Het is niet de eerste keer dat ik zo’n gesprek heb.
`Hallo, met de buurvrouw van x. Met wie spreek ik?’ vraag ik in zijn mobiel.
`Hallo, met y van instantie z.’
`Wat is er aan de hand?’ vraag ik zo neutraal mogelijk.
‘Ja, dat weet ik niet. Meneer vertelt mij van alles, maar ik weet niet wat hij zegt.’ Antwoordt mevrouw y.
‘Okay, ogenblikje.’
Ik laat de mobiel in mijn hand zakken.
‘Wat is er aan de hand?’ vraag ik de buurman.
`Ik wil graag een afspraak maken.’
‘Is dat alles?’
Hij knikt.
‘Hij wil een afspraak maken’, zeg ik.
‘Wat is zijn geboortedatum?’
Die kan ik ondertussen dromen.
‘Wat is zijn naam?’
Oh, krijgen we dat weer, denk ik.
Ik zeg zijn naam
en spel zijn naam voordat ze de kans krijgt ‘Hoe schrijf je dat?’ te zeggen.
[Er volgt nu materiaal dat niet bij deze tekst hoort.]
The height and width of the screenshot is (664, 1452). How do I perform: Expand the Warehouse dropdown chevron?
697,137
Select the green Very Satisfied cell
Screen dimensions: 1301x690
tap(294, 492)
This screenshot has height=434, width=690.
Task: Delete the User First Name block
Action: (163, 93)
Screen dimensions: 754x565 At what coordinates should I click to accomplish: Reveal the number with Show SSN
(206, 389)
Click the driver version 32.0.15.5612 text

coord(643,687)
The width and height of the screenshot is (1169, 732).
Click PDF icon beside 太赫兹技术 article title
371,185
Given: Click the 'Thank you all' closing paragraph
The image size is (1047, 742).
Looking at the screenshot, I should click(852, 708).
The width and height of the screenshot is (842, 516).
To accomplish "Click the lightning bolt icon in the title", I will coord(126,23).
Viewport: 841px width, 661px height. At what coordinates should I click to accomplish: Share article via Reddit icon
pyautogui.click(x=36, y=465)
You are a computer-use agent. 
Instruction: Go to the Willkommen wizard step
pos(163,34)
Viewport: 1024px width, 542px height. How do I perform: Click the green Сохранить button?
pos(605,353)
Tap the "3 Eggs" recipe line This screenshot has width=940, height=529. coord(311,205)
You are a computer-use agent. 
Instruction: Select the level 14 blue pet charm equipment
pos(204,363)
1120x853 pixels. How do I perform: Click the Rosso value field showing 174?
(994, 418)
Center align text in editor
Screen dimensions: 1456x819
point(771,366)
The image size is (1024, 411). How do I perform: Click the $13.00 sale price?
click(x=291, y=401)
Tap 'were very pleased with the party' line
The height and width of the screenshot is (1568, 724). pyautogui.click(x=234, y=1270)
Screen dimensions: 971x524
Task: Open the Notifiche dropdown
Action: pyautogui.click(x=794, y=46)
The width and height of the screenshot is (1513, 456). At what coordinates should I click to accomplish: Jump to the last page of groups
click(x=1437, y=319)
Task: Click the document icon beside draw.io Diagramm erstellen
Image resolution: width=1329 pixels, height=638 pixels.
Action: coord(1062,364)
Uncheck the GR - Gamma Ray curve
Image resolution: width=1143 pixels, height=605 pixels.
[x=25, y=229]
Want oh, oh, oh, wat is een buitenlands klinkende naam moeilijk.
Als de afspraak in een vloek en een zucht gemaakt is,
kan ik me van ergernis niet langer inhouden.
‘Mevrouw, wat zei ik nu eigenlijk anders, dan mijn buurman aan de telefoon?’
`Dat weet ik niet’, antwoordt de dame.
‘Waarom kon u hem dan niet verstaan?’
Het blijft stil aan de andere kant van de telefoon.
‘Hij spreekt uitstekend Nederlands met een accent,
en ik versta hem prima.
U begrijpt er niets van, zegt u.
Maar ik herhaal gewoon wat hij tegen mij zegt
en dan verstaat u het wel. Hoe kan dat nou?’
De mevrouw aan de andere kant van de telefoon reageert niet op mijn vraag.
Ik denk dat ze me niet heeft verstaan.